_Your goal_
Transcribe word for word the lines below from the line with "Given: Select the 城市 row label" through the line with "has height=598, width=1298.", ends included.

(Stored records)
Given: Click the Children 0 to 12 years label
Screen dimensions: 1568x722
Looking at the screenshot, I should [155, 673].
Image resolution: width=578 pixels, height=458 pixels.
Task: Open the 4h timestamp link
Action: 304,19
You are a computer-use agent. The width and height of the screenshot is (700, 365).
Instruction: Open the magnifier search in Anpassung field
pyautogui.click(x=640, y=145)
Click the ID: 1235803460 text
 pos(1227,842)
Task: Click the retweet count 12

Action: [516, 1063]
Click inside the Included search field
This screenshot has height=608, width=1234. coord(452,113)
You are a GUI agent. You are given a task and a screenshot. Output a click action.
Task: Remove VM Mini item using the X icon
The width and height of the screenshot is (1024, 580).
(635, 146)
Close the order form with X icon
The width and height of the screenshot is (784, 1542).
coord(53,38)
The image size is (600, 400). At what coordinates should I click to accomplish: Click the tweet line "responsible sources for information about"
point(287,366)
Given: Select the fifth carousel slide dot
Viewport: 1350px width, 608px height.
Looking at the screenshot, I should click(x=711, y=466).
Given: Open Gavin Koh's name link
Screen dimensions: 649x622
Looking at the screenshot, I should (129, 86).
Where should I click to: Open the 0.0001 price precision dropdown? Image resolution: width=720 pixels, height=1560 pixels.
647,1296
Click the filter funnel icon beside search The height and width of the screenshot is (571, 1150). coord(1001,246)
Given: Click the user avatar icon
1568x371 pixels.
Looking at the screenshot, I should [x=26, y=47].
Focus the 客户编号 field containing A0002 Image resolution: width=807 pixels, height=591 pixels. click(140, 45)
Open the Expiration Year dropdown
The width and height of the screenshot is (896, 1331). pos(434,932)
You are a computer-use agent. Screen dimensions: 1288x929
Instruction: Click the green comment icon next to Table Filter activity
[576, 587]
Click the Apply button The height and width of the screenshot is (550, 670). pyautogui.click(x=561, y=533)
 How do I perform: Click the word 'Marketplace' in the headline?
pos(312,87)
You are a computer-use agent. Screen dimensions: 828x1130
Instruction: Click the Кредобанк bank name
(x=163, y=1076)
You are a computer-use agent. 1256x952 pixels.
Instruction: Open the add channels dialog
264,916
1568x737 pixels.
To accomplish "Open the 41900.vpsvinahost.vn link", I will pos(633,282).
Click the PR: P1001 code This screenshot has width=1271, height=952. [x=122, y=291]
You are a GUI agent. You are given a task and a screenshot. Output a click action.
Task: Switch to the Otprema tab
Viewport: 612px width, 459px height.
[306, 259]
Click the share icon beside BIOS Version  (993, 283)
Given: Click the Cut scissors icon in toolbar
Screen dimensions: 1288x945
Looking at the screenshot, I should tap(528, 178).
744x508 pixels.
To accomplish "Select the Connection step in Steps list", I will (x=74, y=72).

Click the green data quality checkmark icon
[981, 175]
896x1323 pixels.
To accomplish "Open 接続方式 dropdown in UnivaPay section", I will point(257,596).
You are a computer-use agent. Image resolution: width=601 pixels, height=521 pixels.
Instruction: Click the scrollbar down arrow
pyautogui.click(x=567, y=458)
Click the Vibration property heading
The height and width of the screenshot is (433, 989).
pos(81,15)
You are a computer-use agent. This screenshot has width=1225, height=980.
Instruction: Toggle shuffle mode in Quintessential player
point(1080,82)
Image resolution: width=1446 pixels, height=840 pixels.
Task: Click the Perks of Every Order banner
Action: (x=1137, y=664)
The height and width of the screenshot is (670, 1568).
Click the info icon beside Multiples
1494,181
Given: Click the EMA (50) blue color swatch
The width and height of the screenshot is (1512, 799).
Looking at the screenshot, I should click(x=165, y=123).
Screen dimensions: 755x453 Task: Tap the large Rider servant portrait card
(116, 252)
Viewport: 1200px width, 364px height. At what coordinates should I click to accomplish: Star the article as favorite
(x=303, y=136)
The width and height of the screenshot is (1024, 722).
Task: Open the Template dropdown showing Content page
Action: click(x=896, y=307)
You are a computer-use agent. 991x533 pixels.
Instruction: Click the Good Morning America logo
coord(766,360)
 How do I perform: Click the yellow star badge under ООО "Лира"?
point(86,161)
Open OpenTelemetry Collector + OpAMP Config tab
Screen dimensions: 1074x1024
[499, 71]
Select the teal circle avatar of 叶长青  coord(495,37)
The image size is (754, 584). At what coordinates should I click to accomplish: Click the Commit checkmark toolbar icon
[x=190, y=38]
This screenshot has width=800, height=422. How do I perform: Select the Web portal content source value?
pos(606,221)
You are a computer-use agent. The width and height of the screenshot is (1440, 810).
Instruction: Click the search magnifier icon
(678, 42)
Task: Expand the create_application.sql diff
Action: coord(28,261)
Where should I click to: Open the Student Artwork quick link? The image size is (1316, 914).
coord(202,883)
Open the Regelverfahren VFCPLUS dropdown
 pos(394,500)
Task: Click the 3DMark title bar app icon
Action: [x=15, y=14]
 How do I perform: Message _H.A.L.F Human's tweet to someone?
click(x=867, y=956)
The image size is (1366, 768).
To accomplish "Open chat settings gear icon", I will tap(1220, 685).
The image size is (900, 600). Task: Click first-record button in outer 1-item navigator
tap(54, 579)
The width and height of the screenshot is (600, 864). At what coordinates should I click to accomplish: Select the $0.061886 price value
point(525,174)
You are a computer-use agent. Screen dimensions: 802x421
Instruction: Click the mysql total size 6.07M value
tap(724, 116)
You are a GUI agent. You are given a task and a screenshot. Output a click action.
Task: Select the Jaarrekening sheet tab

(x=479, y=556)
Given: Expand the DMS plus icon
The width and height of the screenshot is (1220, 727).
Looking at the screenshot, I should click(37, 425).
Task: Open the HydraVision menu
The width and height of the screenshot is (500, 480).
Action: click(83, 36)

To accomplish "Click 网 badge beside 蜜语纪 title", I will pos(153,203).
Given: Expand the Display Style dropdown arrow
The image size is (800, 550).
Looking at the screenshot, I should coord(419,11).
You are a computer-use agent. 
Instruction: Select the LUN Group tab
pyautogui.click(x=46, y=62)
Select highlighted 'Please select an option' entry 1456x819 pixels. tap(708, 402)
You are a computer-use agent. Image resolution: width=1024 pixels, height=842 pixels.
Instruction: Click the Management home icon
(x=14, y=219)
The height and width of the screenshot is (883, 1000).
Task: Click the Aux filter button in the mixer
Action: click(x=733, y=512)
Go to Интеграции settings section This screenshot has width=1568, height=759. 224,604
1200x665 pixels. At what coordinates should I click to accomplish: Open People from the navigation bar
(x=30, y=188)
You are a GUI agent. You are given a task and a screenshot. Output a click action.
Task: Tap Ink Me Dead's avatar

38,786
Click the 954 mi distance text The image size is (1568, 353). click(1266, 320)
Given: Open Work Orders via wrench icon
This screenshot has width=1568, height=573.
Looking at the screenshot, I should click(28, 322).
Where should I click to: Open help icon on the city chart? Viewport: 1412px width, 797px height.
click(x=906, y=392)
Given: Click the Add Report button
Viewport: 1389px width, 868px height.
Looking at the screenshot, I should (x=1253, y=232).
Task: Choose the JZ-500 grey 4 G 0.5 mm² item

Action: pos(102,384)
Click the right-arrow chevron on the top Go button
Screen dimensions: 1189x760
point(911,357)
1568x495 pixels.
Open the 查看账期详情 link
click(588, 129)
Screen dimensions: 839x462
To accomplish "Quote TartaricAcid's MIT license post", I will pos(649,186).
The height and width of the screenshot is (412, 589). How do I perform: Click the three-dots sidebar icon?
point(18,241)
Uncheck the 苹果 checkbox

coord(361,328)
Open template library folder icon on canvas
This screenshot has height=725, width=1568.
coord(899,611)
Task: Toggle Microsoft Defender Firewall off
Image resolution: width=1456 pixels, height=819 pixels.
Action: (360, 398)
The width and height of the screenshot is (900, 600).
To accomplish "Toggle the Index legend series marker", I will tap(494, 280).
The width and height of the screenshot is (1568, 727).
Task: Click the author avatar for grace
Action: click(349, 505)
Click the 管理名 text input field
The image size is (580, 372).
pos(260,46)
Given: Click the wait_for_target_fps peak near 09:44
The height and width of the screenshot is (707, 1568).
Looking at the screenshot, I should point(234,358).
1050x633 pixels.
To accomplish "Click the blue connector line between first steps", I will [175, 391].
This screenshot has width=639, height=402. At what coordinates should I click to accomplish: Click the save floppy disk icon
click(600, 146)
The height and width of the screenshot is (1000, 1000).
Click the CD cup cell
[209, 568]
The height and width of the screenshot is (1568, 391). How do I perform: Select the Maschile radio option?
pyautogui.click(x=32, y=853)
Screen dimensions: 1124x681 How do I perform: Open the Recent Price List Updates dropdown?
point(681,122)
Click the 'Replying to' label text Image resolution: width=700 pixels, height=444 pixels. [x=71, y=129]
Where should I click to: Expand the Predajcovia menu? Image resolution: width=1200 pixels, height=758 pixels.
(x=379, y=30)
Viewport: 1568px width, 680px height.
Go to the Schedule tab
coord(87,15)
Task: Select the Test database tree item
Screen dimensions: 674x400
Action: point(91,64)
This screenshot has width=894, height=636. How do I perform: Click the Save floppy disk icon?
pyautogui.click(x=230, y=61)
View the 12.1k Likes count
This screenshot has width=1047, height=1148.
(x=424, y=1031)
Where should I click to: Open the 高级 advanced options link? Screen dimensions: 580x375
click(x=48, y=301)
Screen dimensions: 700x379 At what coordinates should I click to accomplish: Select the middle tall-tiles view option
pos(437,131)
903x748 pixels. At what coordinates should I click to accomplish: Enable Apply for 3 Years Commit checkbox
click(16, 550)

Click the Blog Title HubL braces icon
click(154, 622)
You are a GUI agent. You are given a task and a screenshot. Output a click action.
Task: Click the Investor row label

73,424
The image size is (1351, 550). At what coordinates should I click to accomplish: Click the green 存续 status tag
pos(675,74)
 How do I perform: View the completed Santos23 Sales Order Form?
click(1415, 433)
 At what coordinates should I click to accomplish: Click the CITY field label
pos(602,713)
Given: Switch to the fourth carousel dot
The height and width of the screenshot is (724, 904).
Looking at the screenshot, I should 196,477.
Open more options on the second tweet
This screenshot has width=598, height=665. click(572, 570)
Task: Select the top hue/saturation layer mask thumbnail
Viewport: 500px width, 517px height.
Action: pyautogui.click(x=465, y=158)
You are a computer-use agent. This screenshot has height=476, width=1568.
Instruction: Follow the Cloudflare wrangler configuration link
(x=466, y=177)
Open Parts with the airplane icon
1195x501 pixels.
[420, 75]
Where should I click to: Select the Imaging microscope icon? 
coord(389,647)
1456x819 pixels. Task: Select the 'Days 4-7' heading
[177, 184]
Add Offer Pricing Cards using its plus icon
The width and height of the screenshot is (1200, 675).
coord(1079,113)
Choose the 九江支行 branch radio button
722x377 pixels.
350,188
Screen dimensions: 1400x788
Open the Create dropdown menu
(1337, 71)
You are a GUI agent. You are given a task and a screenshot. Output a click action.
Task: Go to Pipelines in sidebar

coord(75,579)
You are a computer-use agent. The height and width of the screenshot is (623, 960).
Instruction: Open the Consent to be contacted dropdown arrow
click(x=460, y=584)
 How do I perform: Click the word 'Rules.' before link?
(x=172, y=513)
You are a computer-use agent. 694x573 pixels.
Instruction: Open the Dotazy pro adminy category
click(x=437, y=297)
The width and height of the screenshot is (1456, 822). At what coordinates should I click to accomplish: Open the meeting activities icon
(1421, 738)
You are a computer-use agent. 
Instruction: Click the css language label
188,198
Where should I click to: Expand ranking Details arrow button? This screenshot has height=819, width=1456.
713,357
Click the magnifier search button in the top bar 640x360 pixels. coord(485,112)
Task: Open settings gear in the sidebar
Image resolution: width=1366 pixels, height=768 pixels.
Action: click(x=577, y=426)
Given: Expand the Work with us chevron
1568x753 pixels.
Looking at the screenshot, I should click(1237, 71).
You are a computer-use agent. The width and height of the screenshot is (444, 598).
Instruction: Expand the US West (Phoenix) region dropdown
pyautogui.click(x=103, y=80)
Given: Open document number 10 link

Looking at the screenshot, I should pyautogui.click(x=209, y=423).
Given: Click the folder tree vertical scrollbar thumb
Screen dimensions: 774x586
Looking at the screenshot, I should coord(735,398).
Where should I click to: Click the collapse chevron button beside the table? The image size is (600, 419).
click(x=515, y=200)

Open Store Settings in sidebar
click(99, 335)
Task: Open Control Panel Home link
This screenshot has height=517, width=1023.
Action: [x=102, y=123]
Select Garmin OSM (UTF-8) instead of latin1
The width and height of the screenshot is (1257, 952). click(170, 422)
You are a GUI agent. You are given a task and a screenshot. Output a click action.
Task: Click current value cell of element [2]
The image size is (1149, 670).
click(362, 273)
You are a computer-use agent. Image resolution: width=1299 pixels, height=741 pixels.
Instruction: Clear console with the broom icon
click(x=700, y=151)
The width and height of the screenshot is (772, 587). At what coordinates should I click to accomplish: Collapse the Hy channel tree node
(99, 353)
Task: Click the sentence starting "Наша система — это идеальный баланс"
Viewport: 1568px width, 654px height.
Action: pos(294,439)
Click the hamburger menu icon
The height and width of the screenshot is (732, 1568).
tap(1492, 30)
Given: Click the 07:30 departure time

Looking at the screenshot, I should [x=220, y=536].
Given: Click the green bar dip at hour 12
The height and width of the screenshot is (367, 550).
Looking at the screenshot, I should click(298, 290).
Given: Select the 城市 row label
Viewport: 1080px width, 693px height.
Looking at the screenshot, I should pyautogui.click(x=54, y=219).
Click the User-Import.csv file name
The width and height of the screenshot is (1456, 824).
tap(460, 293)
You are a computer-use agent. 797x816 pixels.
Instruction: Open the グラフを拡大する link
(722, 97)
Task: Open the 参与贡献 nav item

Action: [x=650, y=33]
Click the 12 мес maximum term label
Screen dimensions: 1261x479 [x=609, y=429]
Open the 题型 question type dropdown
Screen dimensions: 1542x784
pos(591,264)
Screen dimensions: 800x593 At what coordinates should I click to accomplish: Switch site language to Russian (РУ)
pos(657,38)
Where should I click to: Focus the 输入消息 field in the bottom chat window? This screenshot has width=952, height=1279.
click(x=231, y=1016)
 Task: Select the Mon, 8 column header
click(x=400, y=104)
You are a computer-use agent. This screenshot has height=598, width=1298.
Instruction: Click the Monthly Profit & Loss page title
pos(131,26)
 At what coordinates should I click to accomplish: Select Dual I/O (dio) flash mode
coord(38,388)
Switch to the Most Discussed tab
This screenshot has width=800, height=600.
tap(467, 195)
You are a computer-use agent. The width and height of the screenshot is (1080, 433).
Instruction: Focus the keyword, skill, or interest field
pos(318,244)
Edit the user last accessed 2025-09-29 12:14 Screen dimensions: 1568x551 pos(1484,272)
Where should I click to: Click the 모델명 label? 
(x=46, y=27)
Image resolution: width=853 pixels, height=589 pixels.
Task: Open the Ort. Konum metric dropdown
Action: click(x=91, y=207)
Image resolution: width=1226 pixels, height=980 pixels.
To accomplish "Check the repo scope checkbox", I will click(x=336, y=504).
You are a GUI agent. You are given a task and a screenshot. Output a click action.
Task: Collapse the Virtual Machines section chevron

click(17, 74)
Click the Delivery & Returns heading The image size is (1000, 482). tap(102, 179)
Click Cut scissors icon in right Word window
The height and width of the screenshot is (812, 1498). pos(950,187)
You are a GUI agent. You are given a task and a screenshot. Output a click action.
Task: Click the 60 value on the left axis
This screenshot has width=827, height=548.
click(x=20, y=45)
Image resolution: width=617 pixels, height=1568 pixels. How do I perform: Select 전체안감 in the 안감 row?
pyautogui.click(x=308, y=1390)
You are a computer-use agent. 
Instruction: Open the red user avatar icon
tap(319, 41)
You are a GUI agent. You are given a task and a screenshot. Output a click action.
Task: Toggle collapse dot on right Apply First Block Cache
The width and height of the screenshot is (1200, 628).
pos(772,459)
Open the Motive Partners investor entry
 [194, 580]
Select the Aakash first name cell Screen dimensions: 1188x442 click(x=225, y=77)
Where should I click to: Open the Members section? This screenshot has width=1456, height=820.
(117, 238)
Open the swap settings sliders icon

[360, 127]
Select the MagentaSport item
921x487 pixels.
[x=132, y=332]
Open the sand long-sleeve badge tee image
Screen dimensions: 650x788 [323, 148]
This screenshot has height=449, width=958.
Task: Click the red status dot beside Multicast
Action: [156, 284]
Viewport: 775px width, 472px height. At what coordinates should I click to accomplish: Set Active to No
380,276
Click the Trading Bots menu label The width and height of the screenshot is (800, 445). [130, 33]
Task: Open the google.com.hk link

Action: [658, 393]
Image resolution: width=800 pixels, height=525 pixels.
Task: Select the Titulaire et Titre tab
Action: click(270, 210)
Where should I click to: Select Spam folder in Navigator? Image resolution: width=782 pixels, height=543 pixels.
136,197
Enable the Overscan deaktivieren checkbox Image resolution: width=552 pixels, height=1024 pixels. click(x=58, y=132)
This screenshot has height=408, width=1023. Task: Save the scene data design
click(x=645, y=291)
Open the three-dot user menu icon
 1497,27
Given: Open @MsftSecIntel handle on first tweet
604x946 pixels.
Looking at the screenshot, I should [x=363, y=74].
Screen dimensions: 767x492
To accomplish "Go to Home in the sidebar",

_Task result_
Given: Select the 城市 row label
Viewport: 1080px width, 693px height.
Looking at the screenshot, I should pyautogui.click(x=54, y=219).
Click the User-Import.csv file name
The width and height of the screenshot is (1456, 824).
tap(460, 293)
You are a computer-use agent. 797x816 pixels.
Instruction: Open the グラフを拡大する link
(722, 97)
Task: Open the 参与贡献 nav item

Action: [x=650, y=33]
Click the 12 мес maximum term label
Screen dimensions: 1261x479 [x=609, y=429]
Open the 题型 question type dropdown
Screen dimensions: 1542x784
pos(591,264)
Screen dimensions: 800x593 At what coordinates should I click to accomplish: Switch site language to Russian (РУ)
pos(657,38)
Where should I click to: Focus the 输入消息 field in the bottom chat window? This screenshot has width=952, height=1279.
click(x=231, y=1016)
 Task: Select the Mon, 8 column header
click(x=400, y=104)
You are a computer-use agent. This screenshot has height=598, width=1298.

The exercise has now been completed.